[Work to be completed]:
Return the records exactly, please. Every line should match.

--- START ---

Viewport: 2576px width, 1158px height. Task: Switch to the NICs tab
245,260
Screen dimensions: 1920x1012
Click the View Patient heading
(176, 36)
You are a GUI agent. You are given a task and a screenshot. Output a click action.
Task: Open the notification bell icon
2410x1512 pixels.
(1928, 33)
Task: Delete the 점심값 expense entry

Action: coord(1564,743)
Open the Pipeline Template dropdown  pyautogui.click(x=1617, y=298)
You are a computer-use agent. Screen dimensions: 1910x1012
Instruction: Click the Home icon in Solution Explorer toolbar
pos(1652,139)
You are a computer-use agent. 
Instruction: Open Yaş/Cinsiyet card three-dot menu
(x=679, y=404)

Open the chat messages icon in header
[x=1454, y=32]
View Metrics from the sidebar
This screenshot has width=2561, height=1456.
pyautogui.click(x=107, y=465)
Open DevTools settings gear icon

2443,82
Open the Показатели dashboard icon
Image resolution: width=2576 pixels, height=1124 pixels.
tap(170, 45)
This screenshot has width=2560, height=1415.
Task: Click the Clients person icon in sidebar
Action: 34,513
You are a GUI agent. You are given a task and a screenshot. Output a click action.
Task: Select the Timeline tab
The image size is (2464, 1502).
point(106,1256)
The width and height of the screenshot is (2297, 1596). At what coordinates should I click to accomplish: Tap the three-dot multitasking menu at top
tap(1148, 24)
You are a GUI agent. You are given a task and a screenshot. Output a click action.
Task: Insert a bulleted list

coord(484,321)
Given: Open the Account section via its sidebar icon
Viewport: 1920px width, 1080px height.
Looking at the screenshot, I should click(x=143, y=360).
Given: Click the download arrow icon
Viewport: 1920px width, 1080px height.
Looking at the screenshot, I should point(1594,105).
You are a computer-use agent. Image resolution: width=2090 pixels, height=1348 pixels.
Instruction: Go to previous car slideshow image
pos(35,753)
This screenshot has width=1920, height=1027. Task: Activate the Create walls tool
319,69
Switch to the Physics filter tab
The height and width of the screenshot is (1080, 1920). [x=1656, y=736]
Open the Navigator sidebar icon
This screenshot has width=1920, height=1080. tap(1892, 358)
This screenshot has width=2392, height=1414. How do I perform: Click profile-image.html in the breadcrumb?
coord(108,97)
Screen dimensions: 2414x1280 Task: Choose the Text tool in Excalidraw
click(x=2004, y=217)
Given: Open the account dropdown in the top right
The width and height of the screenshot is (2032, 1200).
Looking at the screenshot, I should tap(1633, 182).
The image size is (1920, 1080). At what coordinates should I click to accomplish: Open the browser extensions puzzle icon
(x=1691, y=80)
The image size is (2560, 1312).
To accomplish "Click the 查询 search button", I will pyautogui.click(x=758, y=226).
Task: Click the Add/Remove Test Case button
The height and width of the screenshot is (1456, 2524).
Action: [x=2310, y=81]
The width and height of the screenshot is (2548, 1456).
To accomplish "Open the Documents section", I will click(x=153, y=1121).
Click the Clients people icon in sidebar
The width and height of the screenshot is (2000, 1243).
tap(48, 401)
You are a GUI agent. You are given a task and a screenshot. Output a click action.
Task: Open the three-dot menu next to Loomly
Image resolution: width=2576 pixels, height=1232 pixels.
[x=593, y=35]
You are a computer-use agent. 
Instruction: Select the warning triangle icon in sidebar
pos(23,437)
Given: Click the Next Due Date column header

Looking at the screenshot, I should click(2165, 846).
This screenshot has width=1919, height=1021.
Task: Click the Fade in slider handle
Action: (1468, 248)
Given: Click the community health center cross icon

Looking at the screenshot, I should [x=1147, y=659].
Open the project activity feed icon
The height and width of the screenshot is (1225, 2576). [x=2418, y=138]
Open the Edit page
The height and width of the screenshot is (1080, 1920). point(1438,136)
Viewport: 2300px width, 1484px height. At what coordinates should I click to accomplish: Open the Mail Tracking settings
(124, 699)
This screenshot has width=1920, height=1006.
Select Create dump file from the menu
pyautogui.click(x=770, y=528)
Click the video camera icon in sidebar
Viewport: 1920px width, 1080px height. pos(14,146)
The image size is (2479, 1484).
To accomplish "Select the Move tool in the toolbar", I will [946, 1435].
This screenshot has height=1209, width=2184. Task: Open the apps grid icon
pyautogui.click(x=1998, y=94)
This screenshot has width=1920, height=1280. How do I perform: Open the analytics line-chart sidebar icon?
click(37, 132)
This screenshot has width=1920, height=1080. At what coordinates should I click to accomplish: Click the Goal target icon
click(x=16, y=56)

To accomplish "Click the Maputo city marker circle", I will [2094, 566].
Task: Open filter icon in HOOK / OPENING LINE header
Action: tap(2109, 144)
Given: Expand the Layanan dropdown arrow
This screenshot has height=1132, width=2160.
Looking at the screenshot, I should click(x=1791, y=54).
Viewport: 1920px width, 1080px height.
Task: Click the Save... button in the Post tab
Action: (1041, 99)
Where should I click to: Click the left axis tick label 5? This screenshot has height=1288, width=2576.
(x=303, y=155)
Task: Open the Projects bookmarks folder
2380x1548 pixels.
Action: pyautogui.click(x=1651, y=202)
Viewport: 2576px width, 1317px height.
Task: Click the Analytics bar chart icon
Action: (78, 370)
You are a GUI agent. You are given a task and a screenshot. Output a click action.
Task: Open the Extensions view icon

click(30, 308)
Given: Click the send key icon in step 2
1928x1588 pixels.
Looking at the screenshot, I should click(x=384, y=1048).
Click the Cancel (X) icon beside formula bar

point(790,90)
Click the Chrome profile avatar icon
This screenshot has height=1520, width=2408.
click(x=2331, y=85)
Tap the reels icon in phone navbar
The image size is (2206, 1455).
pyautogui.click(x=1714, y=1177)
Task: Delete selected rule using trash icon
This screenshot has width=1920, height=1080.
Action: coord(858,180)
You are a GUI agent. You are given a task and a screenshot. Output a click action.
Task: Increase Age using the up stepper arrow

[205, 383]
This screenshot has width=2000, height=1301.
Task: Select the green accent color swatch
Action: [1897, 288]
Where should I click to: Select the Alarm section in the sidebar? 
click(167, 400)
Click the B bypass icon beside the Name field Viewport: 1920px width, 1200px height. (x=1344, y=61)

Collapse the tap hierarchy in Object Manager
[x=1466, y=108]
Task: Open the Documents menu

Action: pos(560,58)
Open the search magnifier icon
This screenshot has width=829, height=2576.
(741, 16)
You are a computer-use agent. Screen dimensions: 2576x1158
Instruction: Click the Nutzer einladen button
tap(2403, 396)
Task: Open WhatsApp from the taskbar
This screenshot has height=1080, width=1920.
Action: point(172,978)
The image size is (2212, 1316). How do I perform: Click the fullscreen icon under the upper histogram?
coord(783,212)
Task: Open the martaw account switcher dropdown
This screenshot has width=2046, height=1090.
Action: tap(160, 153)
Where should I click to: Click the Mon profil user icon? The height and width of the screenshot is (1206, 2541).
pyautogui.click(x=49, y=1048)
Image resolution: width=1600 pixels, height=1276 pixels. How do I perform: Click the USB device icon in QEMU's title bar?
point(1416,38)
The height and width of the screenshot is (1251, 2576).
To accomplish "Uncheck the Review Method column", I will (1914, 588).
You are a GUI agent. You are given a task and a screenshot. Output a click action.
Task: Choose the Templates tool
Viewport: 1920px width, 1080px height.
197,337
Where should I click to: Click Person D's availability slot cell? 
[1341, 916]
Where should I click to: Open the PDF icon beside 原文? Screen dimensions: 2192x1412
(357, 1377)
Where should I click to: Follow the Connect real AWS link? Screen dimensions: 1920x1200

--- END ---

[Response]:
Viewport: 2576px width, 1158px height. Task: Switch to the NICs tab
245,260
Screen dimensions: 1920x1012
Click the View Patient heading
(176, 36)
You are a GUI agent. You are given a task and a screenshot. Output a click action.
Task: Open the notification bell icon
2410x1512 pixels.
(1928, 33)
Task: Delete the 점심값 expense entry

Action: coord(1564,743)
Open the Pipeline Template dropdown  pyautogui.click(x=1617, y=298)
You are a computer-use agent. Screen dimensions: 1910x1012
Instruction: Click the Home icon in Solution Explorer toolbar
pos(1652,139)
You are a computer-use agent. 
Instruction: Open Yaş/Cinsiyet card three-dot menu
(x=679, y=404)

Open the chat messages icon in header
[x=1454, y=32]
View Metrics from the sidebar
This screenshot has width=2561, height=1456.
pyautogui.click(x=107, y=465)
Open DevTools settings gear icon

2443,82
Open the Показатели dashboard icon
Image resolution: width=2576 pixels, height=1124 pixels.
tap(170, 45)
This screenshot has width=2560, height=1415.
Task: Click the Clients person icon in sidebar
Action: 34,513
You are a GUI agent. You are given a task and a screenshot. Output a click action.
Task: Select the Timeline tab
The image size is (2464, 1502).
point(106,1256)
The width and height of the screenshot is (2297, 1596). At what coordinates should I click to accomplish: Tap the three-dot multitasking menu at top
tap(1148, 24)
You are a GUI agent. You are given a task and a screenshot. Output a click action.
Task: Insert a bulleted list

coord(484,321)
Given: Open the Account section via its sidebar icon
Viewport: 1920px width, 1080px height.
Looking at the screenshot, I should click(x=143, y=360).
Given: Click the download arrow icon
Viewport: 1920px width, 1080px height.
Looking at the screenshot, I should point(1594,105).
You are a computer-use agent. Image resolution: width=2090 pixels, height=1348 pixels.
Instruction: Go to previous car slideshow image
pos(35,753)
This screenshot has width=1920, height=1027. Task: Activate the Create walls tool
319,69
Switch to the Physics filter tab
The height and width of the screenshot is (1080, 1920). [x=1656, y=736]
Open the Navigator sidebar icon
This screenshot has width=1920, height=1080. tap(1892, 358)
This screenshot has width=2392, height=1414. How do I perform: Click profile-image.html in the breadcrumb?
coord(108,97)
Screen dimensions: 2414x1280 Task: Choose the Text tool in Excalidraw
click(x=2004, y=217)
Given: Open the account dropdown in the top right
The width and height of the screenshot is (2032, 1200).
Looking at the screenshot, I should tap(1633, 182).
The image size is (1920, 1080). At what coordinates should I click to accomplish: Open the browser extensions puzzle icon
(x=1691, y=80)
The image size is (2560, 1312).
To accomplish "Click the 查询 search button", I will pyautogui.click(x=758, y=226).
Task: Click the Add/Remove Test Case button
The height and width of the screenshot is (1456, 2524).
Action: [x=2310, y=81]
The width and height of the screenshot is (2548, 1456).
To accomplish "Open the Documents section", I will click(x=153, y=1121).
Click the Clients people icon in sidebar
The width and height of the screenshot is (2000, 1243).
tap(48, 401)
You are a GUI agent. You are given a task and a screenshot. Output a click action.
Task: Open the three-dot menu next to Loomly
Image resolution: width=2576 pixels, height=1232 pixels.
[x=593, y=35]
You are a computer-use agent. 
Instruction: Select the warning triangle icon in sidebar
pos(23,437)
Given: Click the Next Due Date column header

Looking at the screenshot, I should click(2165, 846).
This screenshot has width=1919, height=1021.
Task: Click the Fade in slider handle
Action: (1468, 248)
Given: Click the community health center cross icon

Looking at the screenshot, I should [x=1147, y=659].
Open the project activity feed icon
The height and width of the screenshot is (1225, 2576). [x=2418, y=138]
Open the Edit page
The height and width of the screenshot is (1080, 1920). point(1438,136)
Viewport: 2300px width, 1484px height. At what coordinates should I click to accomplish: Open the Mail Tracking settings
(124, 699)
This screenshot has width=1920, height=1006.
Select Create dump file from the menu
pyautogui.click(x=770, y=528)
Click the video camera icon in sidebar
Viewport: 1920px width, 1080px height. pos(14,146)
The image size is (2479, 1484).
To accomplish "Select the Move tool in the toolbar", I will [946, 1435].
This screenshot has height=1209, width=2184. Task: Open the apps grid icon
pyautogui.click(x=1998, y=94)
This screenshot has width=1920, height=1280. How do I perform: Open the analytics line-chart sidebar icon?
click(37, 132)
This screenshot has width=1920, height=1080. At what coordinates should I click to accomplish: Click the Goal target icon
click(x=16, y=56)

To accomplish "Click the Maputo city marker circle", I will [2094, 566].
Task: Open filter icon in HOOK / OPENING LINE header
Action: tap(2109, 144)
Given: Expand the Layanan dropdown arrow
This screenshot has height=1132, width=2160.
Looking at the screenshot, I should click(x=1791, y=54).
Viewport: 1920px width, 1080px height.
Task: Click the Save... button in the Post tab
Action: (1041, 99)
Where should I click to: Click the left axis tick label 5? This screenshot has height=1288, width=2576.
(x=303, y=155)
Task: Open the Projects bookmarks folder
2380x1548 pixels.
Action: pyautogui.click(x=1651, y=202)
Viewport: 2576px width, 1317px height.
Task: Click the Analytics bar chart icon
Action: (78, 370)
You are a GUI agent. You are given a task and a screenshot. Output a click action.
Task: Open the Extensions view icon

click(30, 308)
Given: Click the send key icon in step 2
1928x1588 pixels.
Looking at the screenshot, I should click(x=384, y=1048).
Click the Cancel (X) icon beside formula bar

point(790,90)
Click the Chrome profile avatar icon
This screenshot has height=1520, width=2408.
click(x=2331, y=85)
Tap the reels icon in phone navbar
The image size is (2206, 1455).
pyautogui.click(x=1714, y=1177)
Task: Delete selected rule using trash icon
This screenshot has width=1920, height=1080.
Action: coord(858,180)
You are a GUI agent. You are given a task and a screenshot. Output a click action.
Task: Increase Age using the up stepper arrow

[205, 383]
This screenshot has width=2000, height=1301.
Task: Select the green accent color swatch
Action: [1897, 288]
Where should I click to: Select the Alarm section in the sidebar? 
click(167, 400)
Click the B bypass icon beside the Name field Viewport: 1920px width, 1200px height. (x=1344, y=61)

Collapse the tap hierarchy in Object Manager
[x=1466, y=108]
Task: Open the Documents menu

Action: pos(560,58)
Open the search magnifier icon
This screenshot has width=829, height=2576.
(741, 16)
You are a computer-use agent. Screen dimensions: 2576x1158
Instruction: Click the Nutzer einladen button
tap(2403, 396)
Task: Open WhatsApp from the taskbar
This screenshot has height=1080, width=1920.
Action: point(172,978)
The image size is (2212, 1316). How do I perform: Click the fullscreen icon under the upper histogram?
coord(783,212)
Task: Open the martaw account switcher dropdown
This screenshot has width=2046, height=1090.
Action: tap(160, 153)
Where should I click to: Click the Mon profil user icon? The height and width of the screenshot is (1206, 2541).
pyautogui.click(x=49, y=1048)
Image resolution: width=1600 pixels, height=1276 pixels. How do I perform: Click the USB device icon in QEMU's title bar?
point(1416,38)
The height and width of the screenshot is (1251, 2576).
To accomplish "Uncheck the Review Method column", I will (1914, 588).
You are a GUI agent. You are given a task and a screenshot. Output a click action.
Task: Choose the Templates tool
Viewport: 1920px width, 1080px height.
197,337
Where should I click to: Click Person D's availability slot cell? 
[1341, 916]
Where should I click to: Open the PDF icon beside 原文? Screen dimensions: 2192x1412
(357, 1377)
Where should I click to: Follow the Connect real AWS link? Screen dimensions: 1920x1200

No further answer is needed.